# What Saddle for a Fat Person?



## jlandry (Jan 12, 2007)

(Serious question.)

So I have a female family member who wants to start riding. I'm fixing one of my old Mountain Bikes for her to use.
Problem is, all I have are skinny race saddles. What type of saddle would work for a newb who is heavy, with a large posterior?
My first thought is to get one of those big saddles that look like a La-z-boy. What do you think?


----------



## matfam (Jul 13, 2012)

As a former fat dude and still not skinny dude I can reliablely say that the large comfort saddles are great for upright short rides. Anything more than about 5 miles becomes very uncomfortable. As to which saddle to use, an age old question that seems as many answers as there are riders. 

Good luck.....


----------



## Akirasho (Jan 27, 2004)

... finding one that will fit her sit bones and is properly position'd is key... and gonna be a challenge...

Many non cycling folks have preconceived ideas of what comfort on a saddle should be (remember, that most of us learned how to ride a bike with a saddle height way too low but easier to recover from when you lost your balance... many adults stick with that). Indeed, at some point, only her ass will know what is "comfortable"... however, she should be encouraged to perhaps "tough it out" a bit to make sure she's getting the best fit (not necessisarily a lot of padding that could cause chaffing issues).

As I said, I think you've got a challenge, but it's prolly doable.


----------



## Fireform (Dec 15, 2005)

It's not the size of the posterior that matters, it's the size and shape of the pelvis. One of those mattress style saddles will turn her off for good.


----------



## PlatyPius (Feb 1, 2009)

No need to overthink it. If she's just starting out, she won't be riding far. Just get a decent saddle such as a Serfas. Get one of the hybrid models that isn't too wide but has a lot of squish to it.


----------



## Robert1 (Mar 27, 2012)

As platy said, she won't be riding far to start, so just getting something on the more comfy side like the Selle Italia Max Flite Gel. It's a little wider at about 150mm and perfect for larger people.

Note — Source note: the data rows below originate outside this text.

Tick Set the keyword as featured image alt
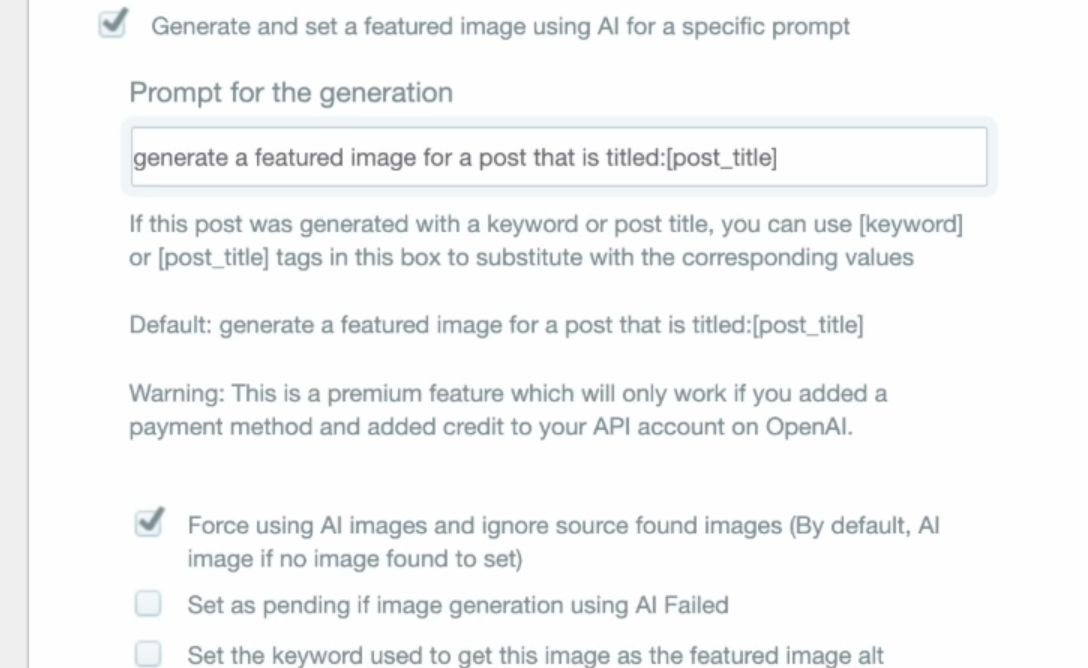Viewport: 1088px width, 668px height. [148, 653]

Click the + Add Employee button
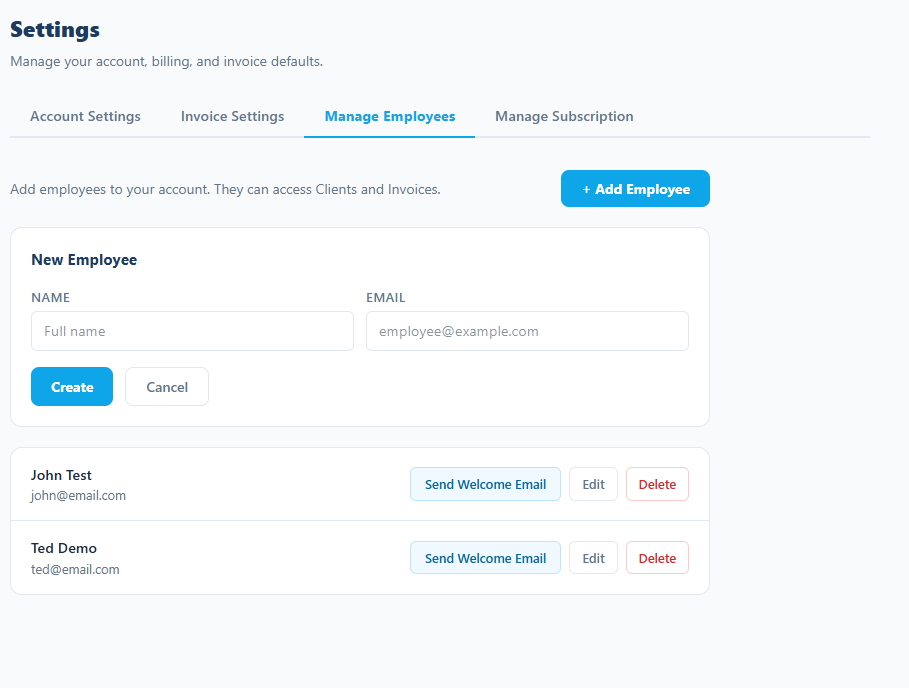635,189
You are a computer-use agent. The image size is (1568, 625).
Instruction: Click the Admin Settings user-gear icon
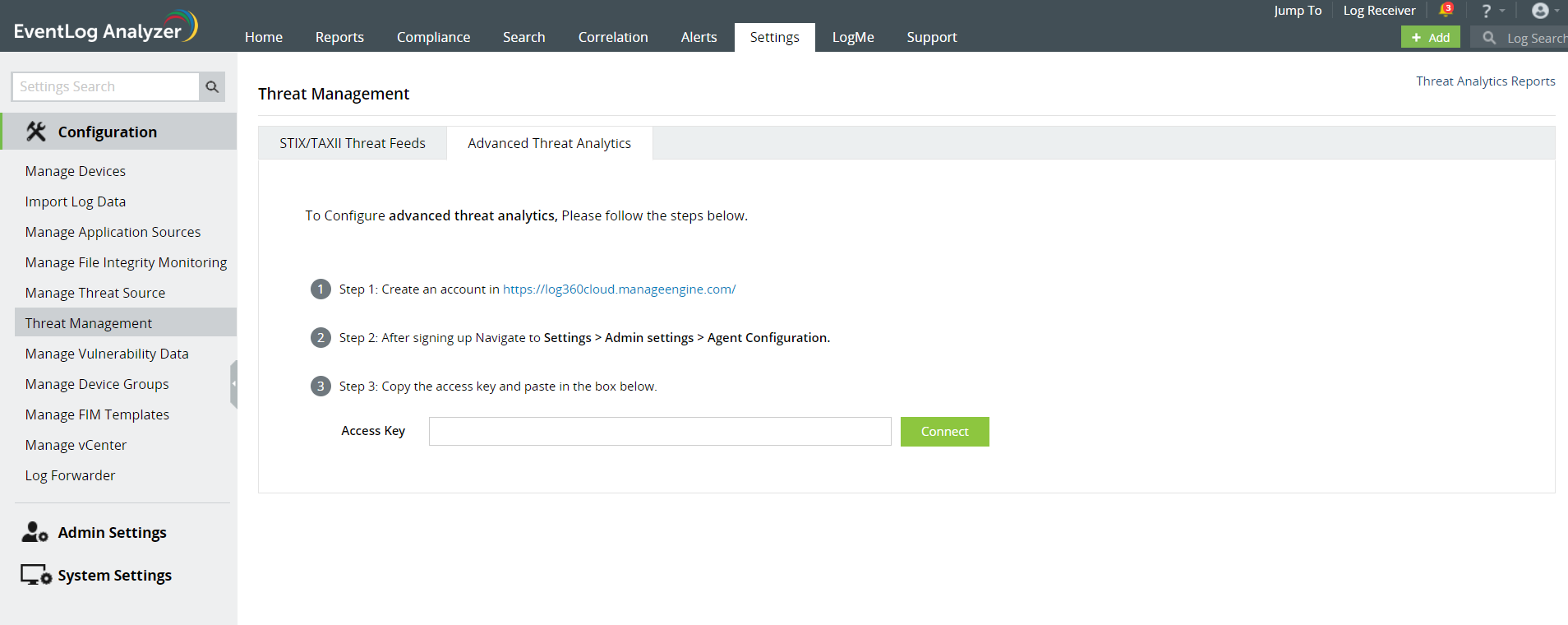click(35, 532)
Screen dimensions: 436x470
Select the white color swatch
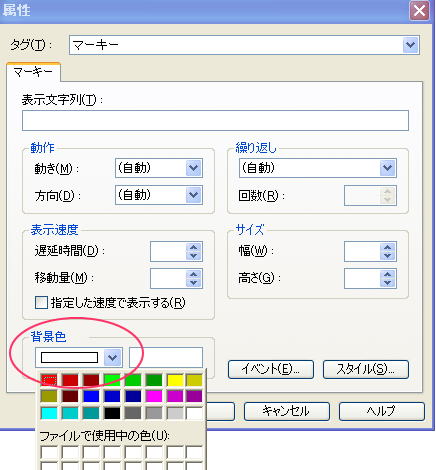[x=195, y=413]

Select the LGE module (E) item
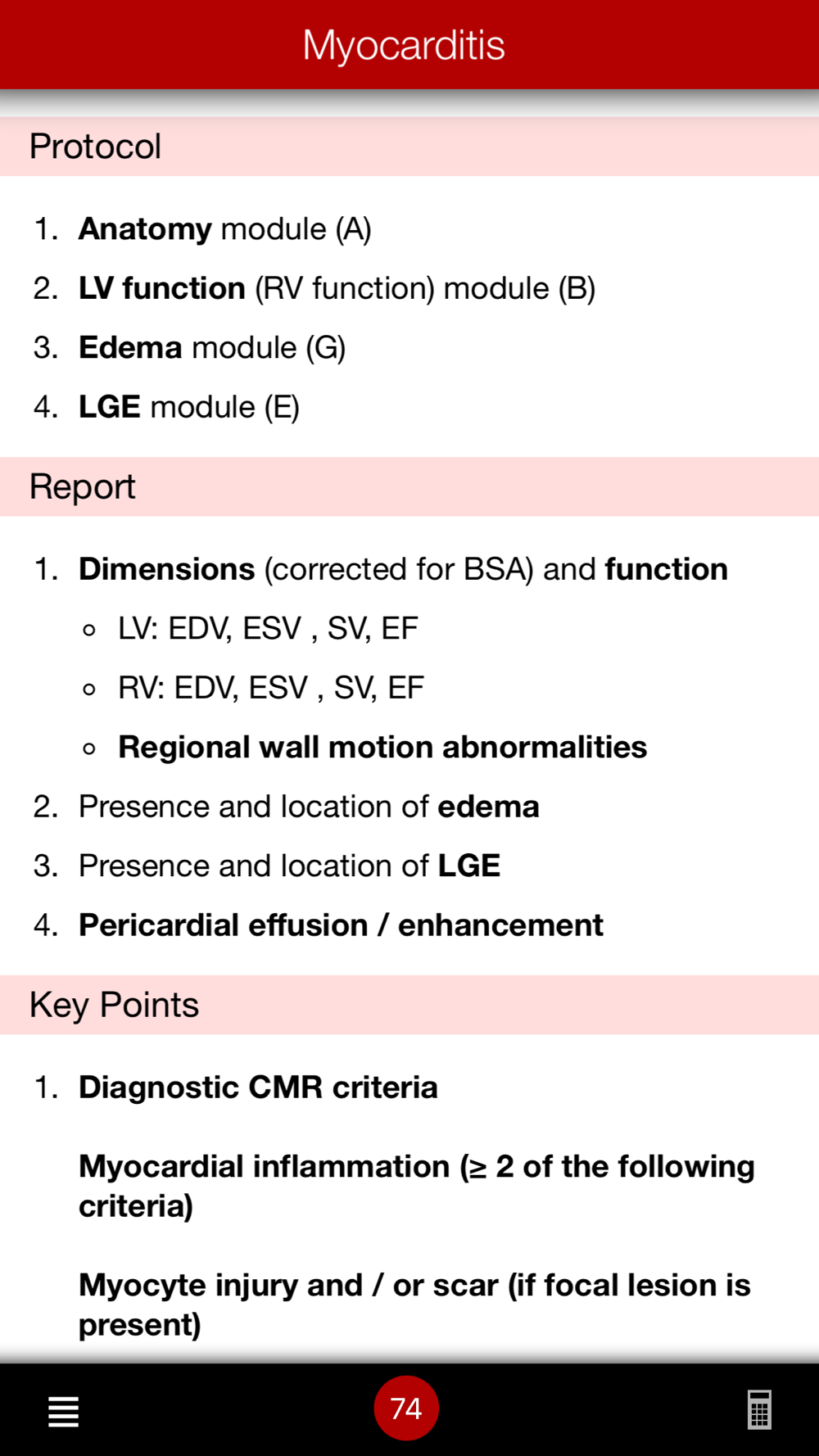click(188, 407)
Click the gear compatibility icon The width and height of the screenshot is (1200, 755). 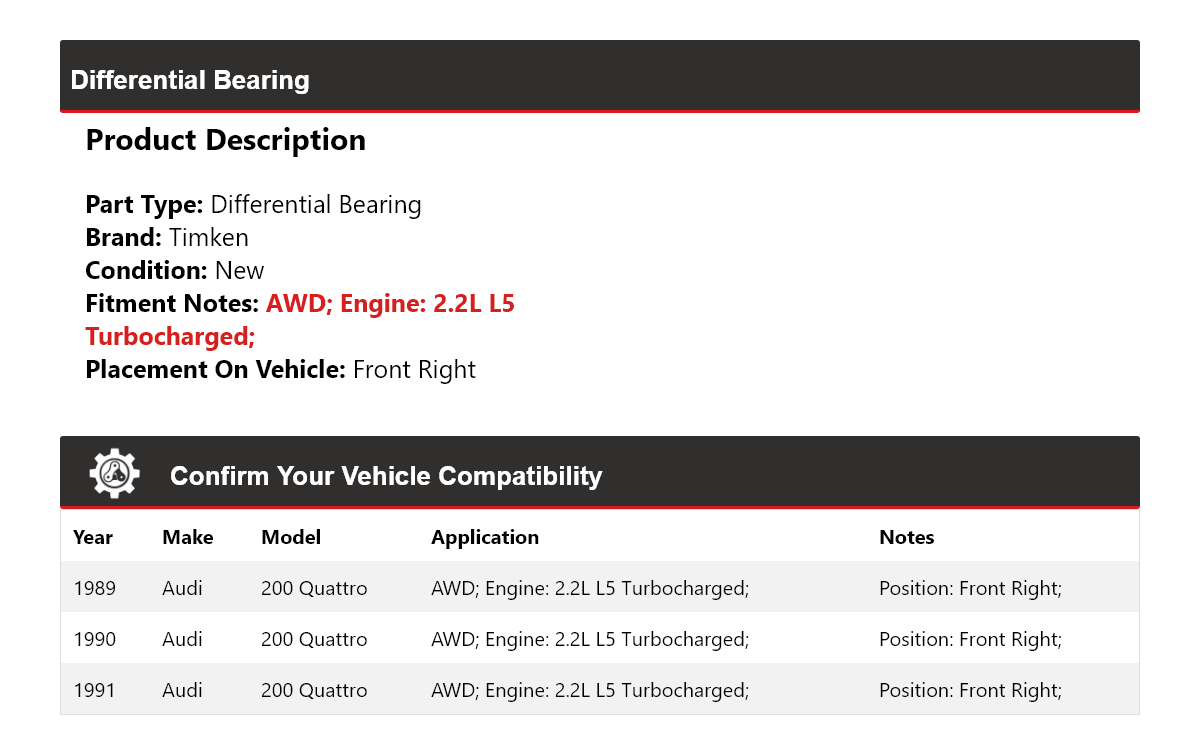[x=114, y=473]
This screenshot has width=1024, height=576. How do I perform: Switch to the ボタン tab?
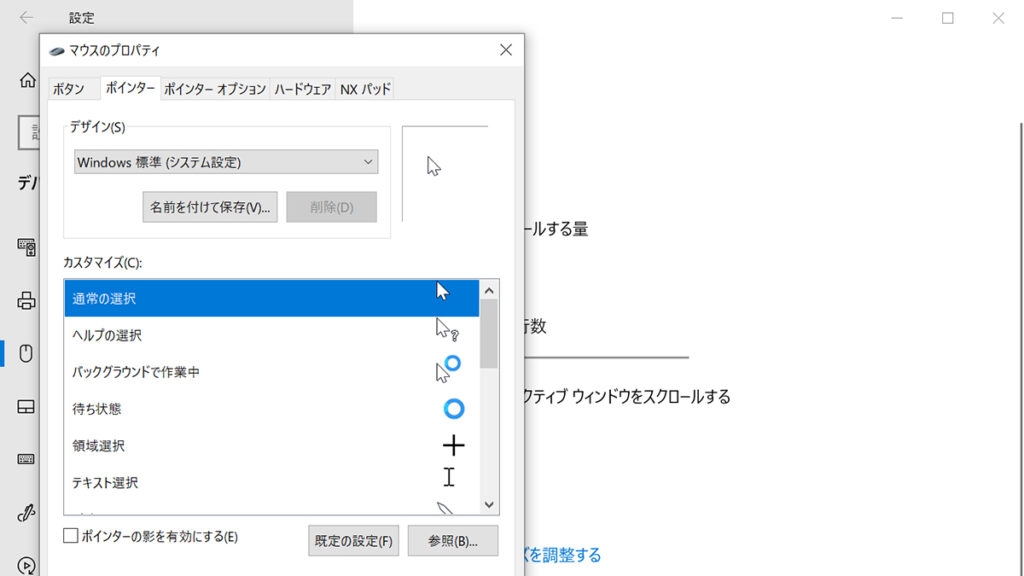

http://www.probikekit.com/us/selle-...&utm_medium=base&utm_campaign=google_base_usd


----------



## gte105u (Aug 12, 2012)

Cushy and cheap to start. As was said before, she won't be riding far enough to make it a problem. Once she loses weight and gets into longer rides, an upgrade will be in order so don't spend a ton. At that point, she will probably also be looking at a bike upgrade anyway if cycling sticks.


----------



## PlatyPius (Feb 1, 2009)

Robert1 said:


> As platy said, she won't be riding far to start, so just getting something on the more comfy side like the Selle Italia Max Flite Gel. It's a little wider at about 150mm and perfect for larger people.
> 
> http://www.probikekit.com/us/selle-...&utm_medium=base&utm_campaign=google_base_usd


I can guarantee you that that saddle will make her hate cycling and never try to ride a bike again. 150mm is NOT wide, nor is it perfect for fat people - I speak as a fat person. She's going to be riding a MTB, not a road bike. She'll be sitting upright. The more upright you are, the wider the saddle you need as more and more of your weight goes to your ass.

This is the kind of saddle I'm talking about for a first-timer on a MTB....

https://www.serfas.com/products/view/187/referer:products|index|saddles|e-gel-saddles

View attachment 277887


----------



## Robert1 (Mar 27, 2012)

150mm is pretty wide for a saddle. I guess it depends on the goal of the rider. If she is extremely out of shape and just looking for casual beach cruising of a couple of miles, then the bigger lounge chair saddle makes sense. But if she intends to get somewhat serious with fitness in mind, I think a wide gel saddle like the selle is appropriate



PlatyPius said:


> I can guarantee you that that saddle will make her hate cycling and never try to ride a bike again. 150mm is NOT wide, nor is it perfect for fat people - I speak as a fat person. She's going to be riding a MTB, not a road bike. She'll be sitting upright. The more upright you are, the wider the saddle you need as more and more of your weight goes to your ass.
> 
> This is the kind of saddle I'm talking about for a first-timer on a MTB....
> 
> ...


----------



## BostonG (Apr 13, 2010)

Definitely agree with everything platy said. Hybrid type saddle rather then the EZ chair type saddles. Those things are ugly, uncomfortable, and (IMO) a bit insulting - here, I got you this ginormous seat thing to sit your ginormous a$$ on because you are not normal enough for a regular saddle. 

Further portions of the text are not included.